Now we will look at some functions that are a bit more complicated that you can do with a matrix We will look at some summary functions:

# first row, all of the columns
column_1 <- mat[1, ]
# max particle size for resin 1
max(column_1)
## [1] 396.9
# max particle size for resin 2
max(mat[2, ])
## [1] 396.9
# minimum particle size for operator 3
min(mat[, 3])
## [1] 0.46
# mean for operator 3
mean(mat[, 3])
## [1] 11.13678
# median for operator 3
median(mat[, 3])
## [1] 9.69
# standard deviation for operator 3
sd(mat[, 3])
## [1] 6.860353

Another useful function is the apply function. This allows us the collasp the matrix down to the dimension specified by the margin. For example to find the average particle size of each column, we will calculate the mean of all the rows of the matrix:

avg_column <- apply(mat, 1, mean)

I will now use the matrix notation we learned to run a two sample t-test:

t.test(mat[5,], mat[10,], paired=TRUE)
## 
##  Paired t-test
## 
## data:  mat[5, ] and mat[10, ]
## t = -1.2579, df = 13, p-value = 0.2306
## alternative hypothesis: true difference in means is not equal to 0
## 95 percent confidence interval:
##  -23.530384   6.212686
## sample estimates:
## mean of the differences 
##               -8.658849

Specifically, do the means of the two vectors differ significantly?

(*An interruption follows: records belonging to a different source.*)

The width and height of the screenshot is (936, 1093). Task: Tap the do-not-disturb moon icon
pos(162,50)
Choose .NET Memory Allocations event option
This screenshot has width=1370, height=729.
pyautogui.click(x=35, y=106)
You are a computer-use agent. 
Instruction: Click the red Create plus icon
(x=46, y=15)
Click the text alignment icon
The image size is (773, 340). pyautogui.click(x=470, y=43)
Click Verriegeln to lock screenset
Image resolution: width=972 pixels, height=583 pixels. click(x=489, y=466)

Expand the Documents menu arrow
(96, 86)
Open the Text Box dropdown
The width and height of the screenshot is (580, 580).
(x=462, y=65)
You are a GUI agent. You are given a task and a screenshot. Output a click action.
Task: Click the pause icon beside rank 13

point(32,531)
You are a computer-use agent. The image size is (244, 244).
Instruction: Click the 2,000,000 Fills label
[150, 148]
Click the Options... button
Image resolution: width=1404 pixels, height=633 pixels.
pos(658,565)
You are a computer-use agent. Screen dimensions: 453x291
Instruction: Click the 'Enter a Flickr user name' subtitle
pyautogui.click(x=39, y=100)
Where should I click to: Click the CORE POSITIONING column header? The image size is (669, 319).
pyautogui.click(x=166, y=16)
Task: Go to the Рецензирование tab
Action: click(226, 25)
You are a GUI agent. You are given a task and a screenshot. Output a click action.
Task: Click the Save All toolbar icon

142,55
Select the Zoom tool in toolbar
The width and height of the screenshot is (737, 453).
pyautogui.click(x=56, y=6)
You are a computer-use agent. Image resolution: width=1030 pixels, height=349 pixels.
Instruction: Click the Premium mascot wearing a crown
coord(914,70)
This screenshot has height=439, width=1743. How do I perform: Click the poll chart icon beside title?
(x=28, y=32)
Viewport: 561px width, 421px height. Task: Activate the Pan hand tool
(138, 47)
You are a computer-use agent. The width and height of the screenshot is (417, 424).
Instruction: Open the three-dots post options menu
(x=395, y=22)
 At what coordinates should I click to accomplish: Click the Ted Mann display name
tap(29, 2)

result <- t.test(mat[5,], mat[10,], paired=TRUE)
names(result)
##  [1] "statistic"   "parameter"   "p.value"     "conf.int"    "estimate"   
##  [6] "null.value"  "stderr"      "alternative" "method"      "data.name"
result$p.value
## [1] 0.2305678

We can see from this analysis that our p-value is high, so we would conclude that the means of the two vectors don't differ significantly.

Now that we have went ove some basic notation of matrices, this will help you further in many other analysis and functions in R. Any dataset can be turned into a matrix and the notation is easier to use for many more functions such as t-test and many more analysis!